EXERCISE REQUIREMENTS → Would you return exactly the lines from the top of the data below through the one containing "Nissan (1562, 1233)", leaving out the pictures?

Pixel coordinate grounding data →
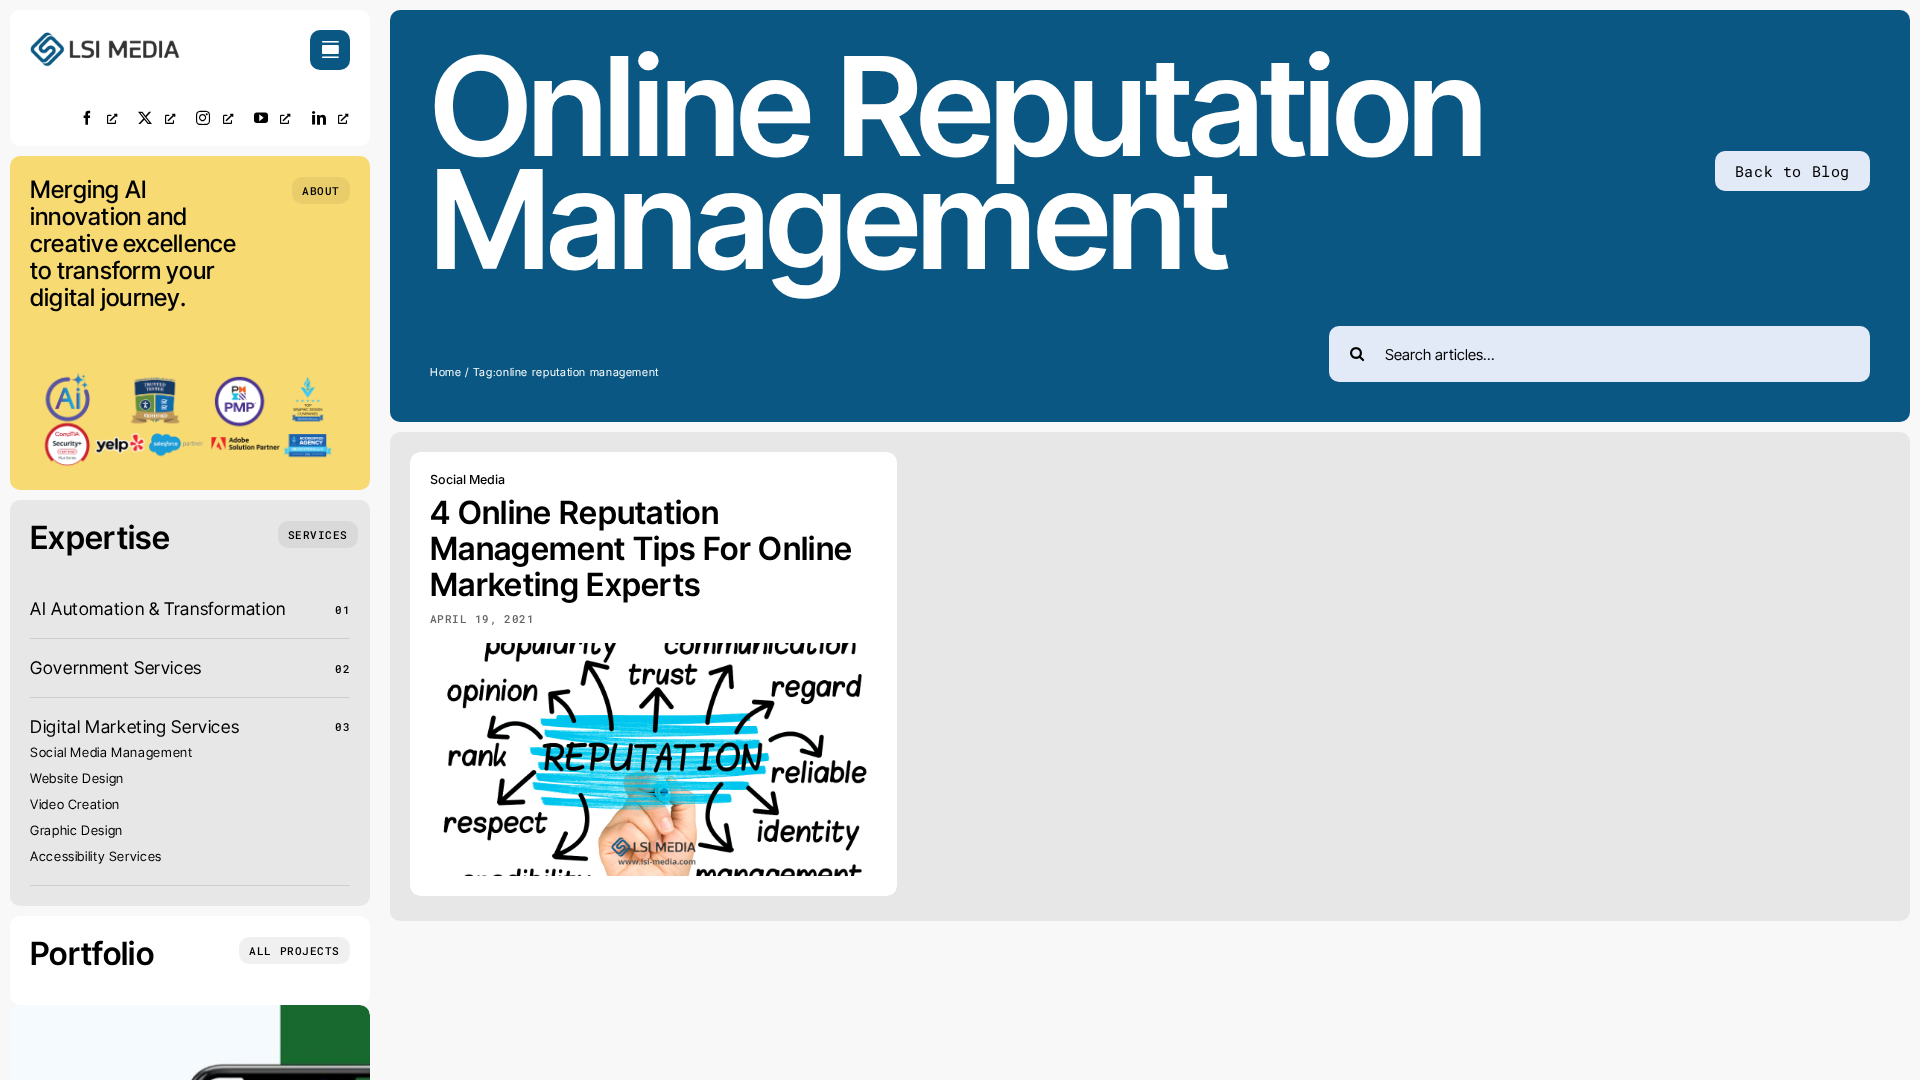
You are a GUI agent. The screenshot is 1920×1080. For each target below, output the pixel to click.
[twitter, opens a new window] (157, 117)
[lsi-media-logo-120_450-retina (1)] (105, 38)
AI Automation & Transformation (158, 608)
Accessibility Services (96, 856)
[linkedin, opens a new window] (331, 117)
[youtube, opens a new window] (273, 117)
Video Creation (75, 804)
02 (342, 668)
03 (342, 726)
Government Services (116, 667)
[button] (321, 190)
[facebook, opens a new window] (99, 117)
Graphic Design (76, 830)
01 (342, 609)
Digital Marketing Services (134, 726)
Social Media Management (111, 752)
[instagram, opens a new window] (215, 117)
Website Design (77, 778)
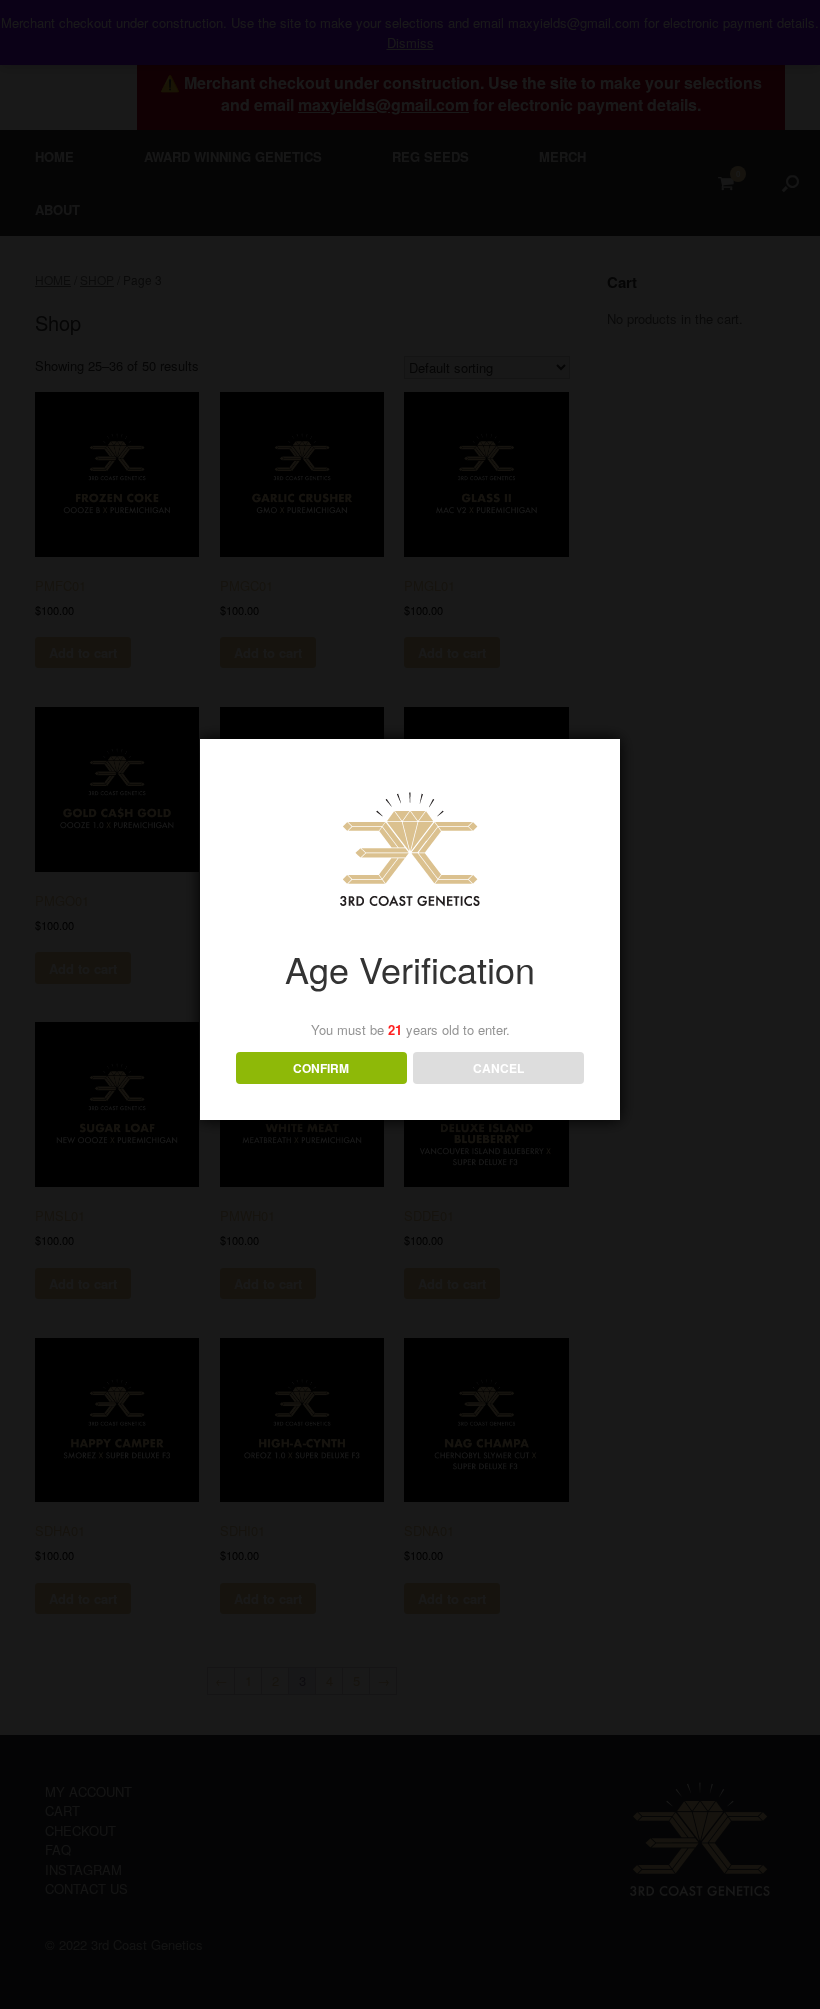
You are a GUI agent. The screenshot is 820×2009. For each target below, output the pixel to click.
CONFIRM (321, 1068)
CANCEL (498, 1068)
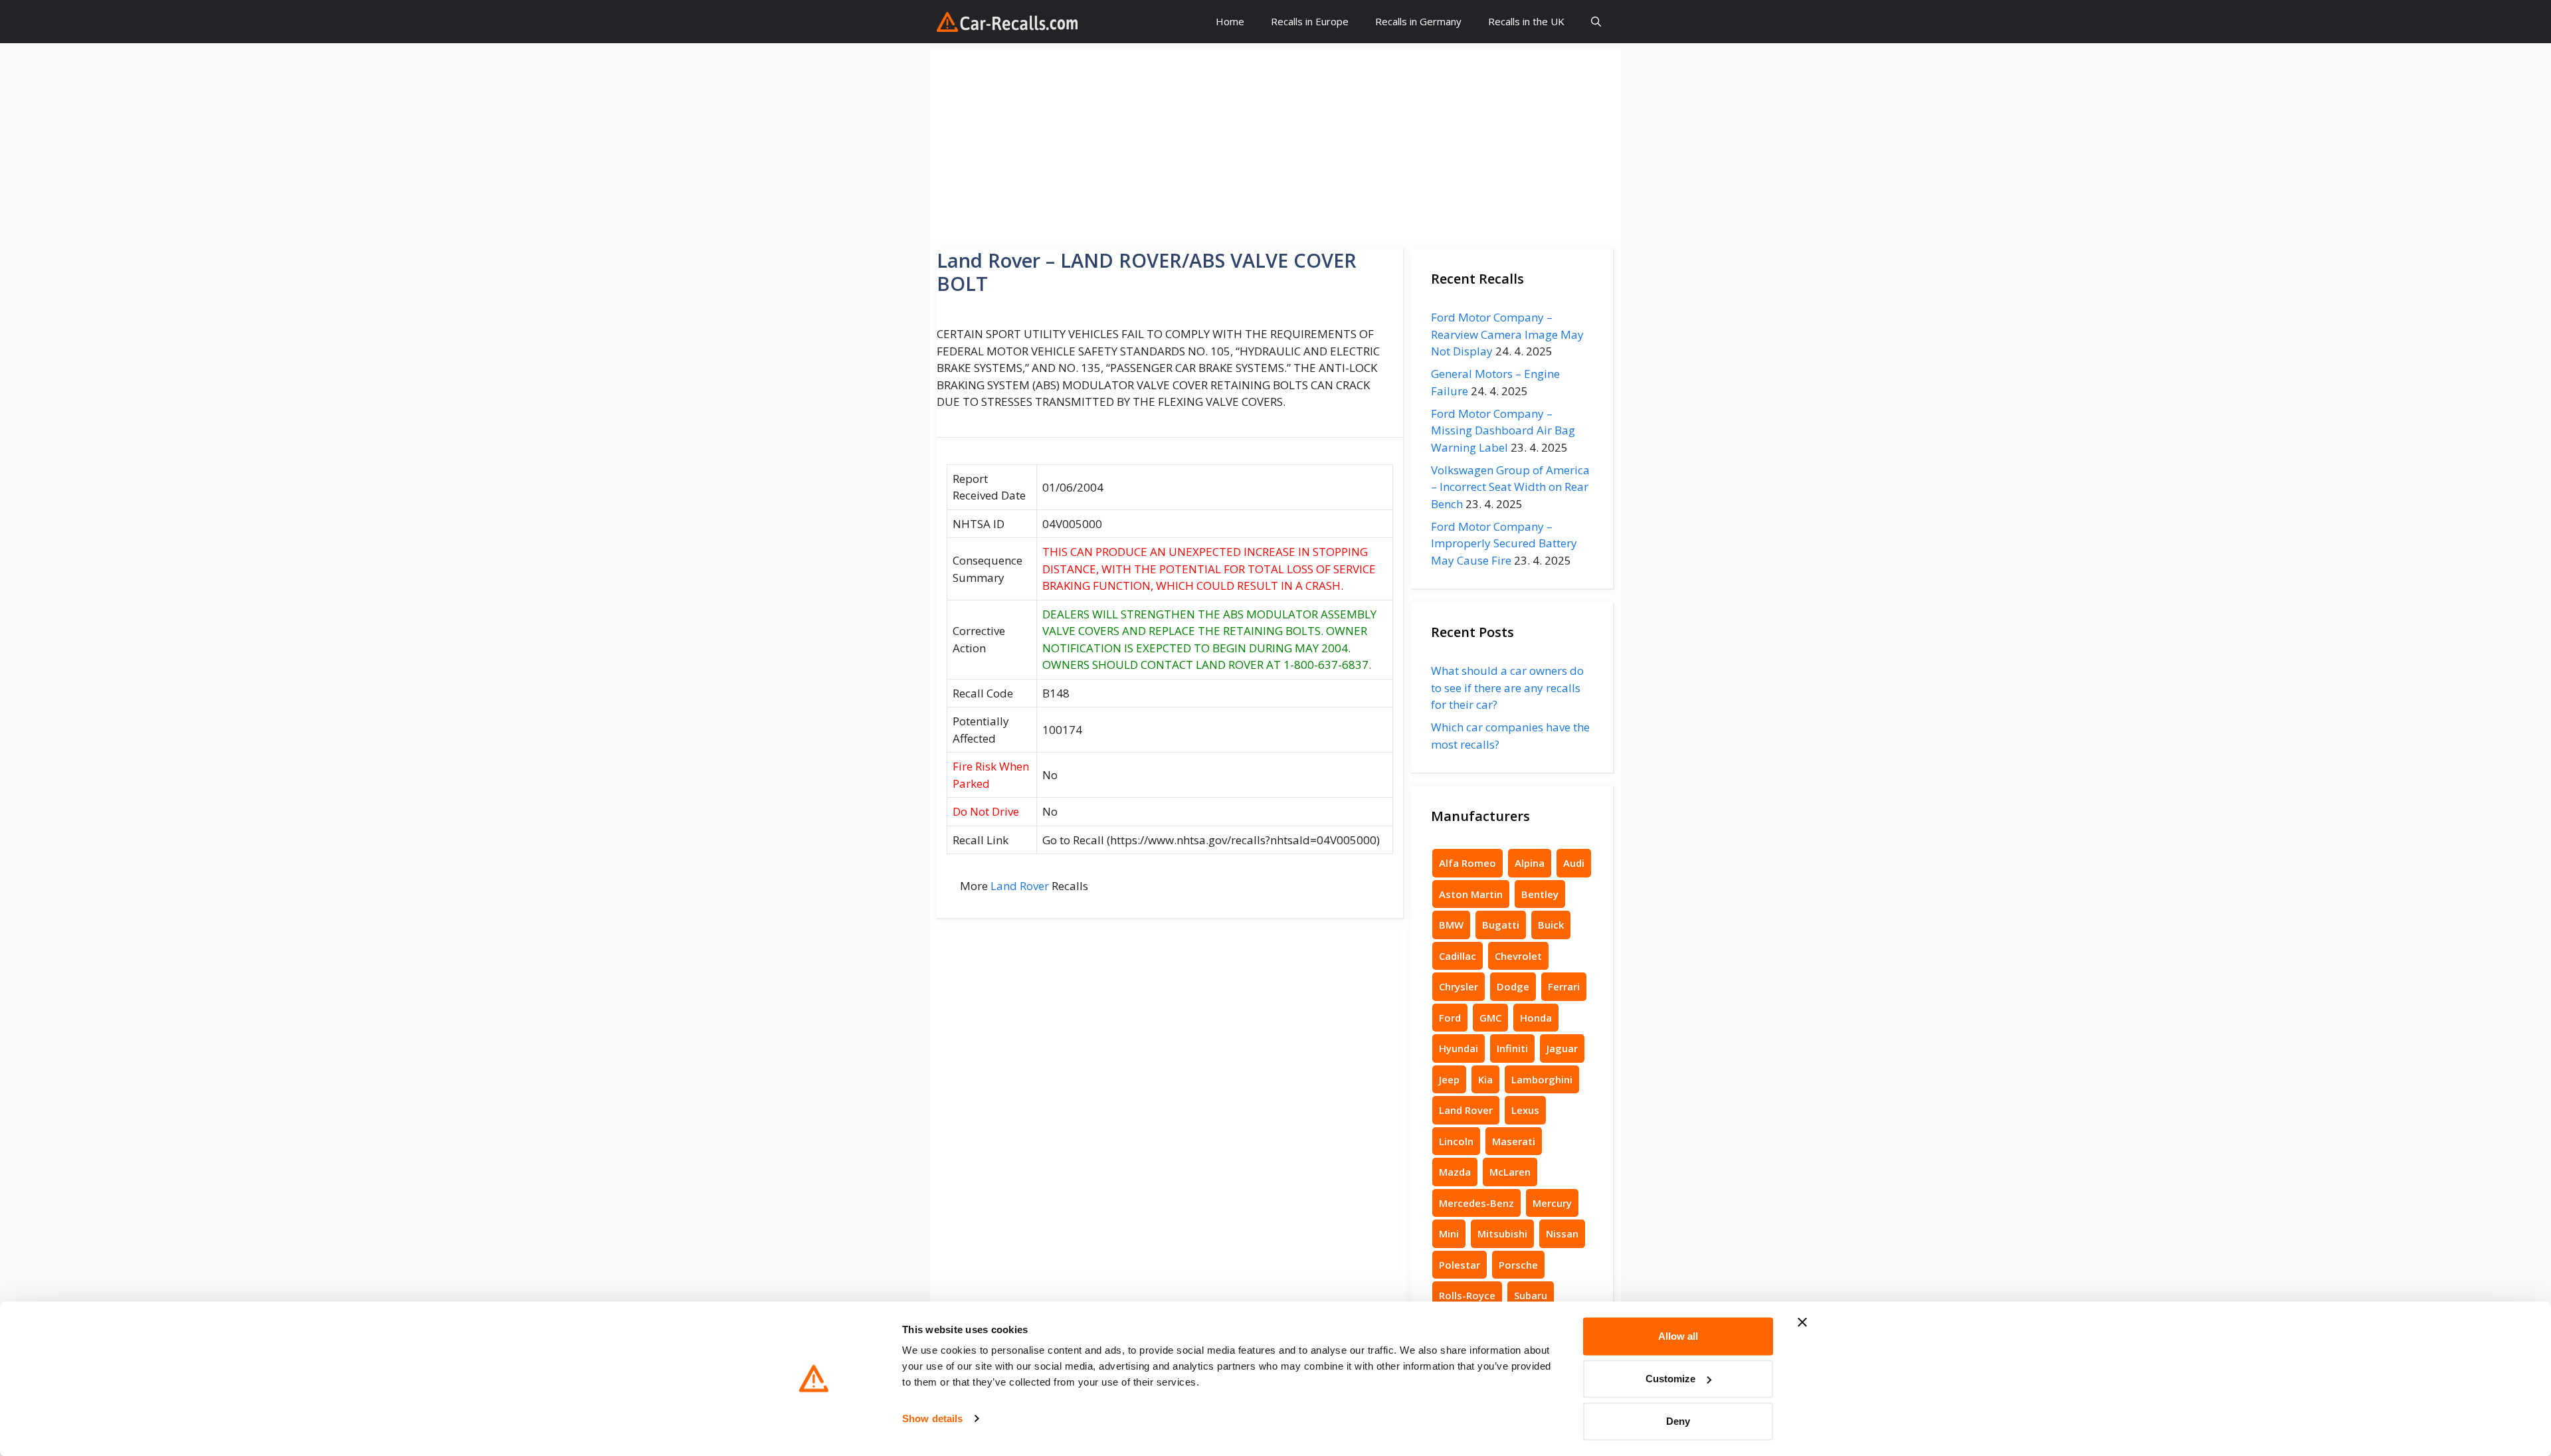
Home (1230, 21)
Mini (1449, 1233)
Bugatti (1500, 924)
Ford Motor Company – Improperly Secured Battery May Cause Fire (1504, 543)
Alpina (1530, 862)
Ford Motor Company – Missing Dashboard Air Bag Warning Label (1503, 430)
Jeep (1449, 1079)
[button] (1596, 21)
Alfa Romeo (1467, 862)
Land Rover (1020, 885)
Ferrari (1564, 986)
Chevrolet (1518, 955)
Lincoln (1456, 1141)
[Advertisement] (1275, 143)
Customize (1670, 1378)
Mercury (1552, 1203)
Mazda (1455, 1171)
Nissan (1562, 1233)
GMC (1490, 1017)
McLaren (1510, 1171)
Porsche (1518, 1264)
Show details (932, 1418)
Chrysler (1458, 986)
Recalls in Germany (1418, 21)
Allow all (1678, 1336)
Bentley (1540, 894)
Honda (1536, 1017)
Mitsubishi (1502, 1233)
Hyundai (1458, 1048)
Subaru (1530, 1295)
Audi (1573, 862)
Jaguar (1562, 1048)
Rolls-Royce (1467, 1295)
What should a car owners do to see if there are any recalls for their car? (1507, 687)
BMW (1451, 924)
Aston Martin (1471, 894)
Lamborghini (1541, 1079)
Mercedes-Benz (1476, 1203)
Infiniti (1512, 1048)
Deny (1678, 1421)
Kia (1485, 1079)
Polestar (1459, 1264)
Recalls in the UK (1526, 21)
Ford (1450, 1017)
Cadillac (1457, 955)
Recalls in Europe (1310, 21)
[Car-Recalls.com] (1007, 22)
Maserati (1513, 1141)
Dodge (1513, 986)
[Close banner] (1802, 1322)
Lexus (1525, 1110)
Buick (1551, 924)
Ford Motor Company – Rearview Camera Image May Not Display (1507, 334)
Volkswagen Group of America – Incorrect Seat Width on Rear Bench (1510, 486)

RESULT FOR THIS TASK →
You are a GUI agent. The screenshot is 1920×1080. For each target below, output the pixel to click.
[twitter, opens a new window] (157, 117)
[lsi-media-logo-120_450-retina (1)] (105, 38)
AI Automation & Transformation (158, 608)
Accessibility Services (96, 856)
[linkedin, opens a new window] (331, 117)
[youtube, opens a new window] (273, 117)
Video Creation (75, 804)
02 (342, 668)
03 (342, 726)
Government Services (116, 667)
[button] (321, 190)
[facebook, opens a new window] (99, 117)
Graphic Design (76, 830)
01 (342, 609)
Digital Marketing Services (134, 726)
Social Media Management (111, 752)
[instagram, opens a new window] (215, 117)
Website Design (77, 778)
You are a GUI agent. The screenshot is 820×2009. For each target below, output the pixel to click.
CONFIRM (321, 1068)
CANCEL (498, 1068)
Home (1230, 21)
Mini (1449, 1233)
Bugatti (1500, 924)
Ford Motor Company – Improperly Secured Battery May Cause Fire (1504, 543)
Alpina (1530, 862)
Ford Motor Company – Missing Dashboard Air Bag Warning Label (1503, 430)
Jeep (1449, 1079)
[button] (1596, 21)
Alfa Romeo (1467, 862)
Land Rover (1020, 885)
Ferrari (1564, 986)
Chevrolet (1518, 955)
Lincoln (1456, 1141)
[Advertisement] (1275, 143)
Customize (1670, 1378)
Mercury (1552, 1203)
Mazda (1455, 1171)
Nissan (1562, 1233)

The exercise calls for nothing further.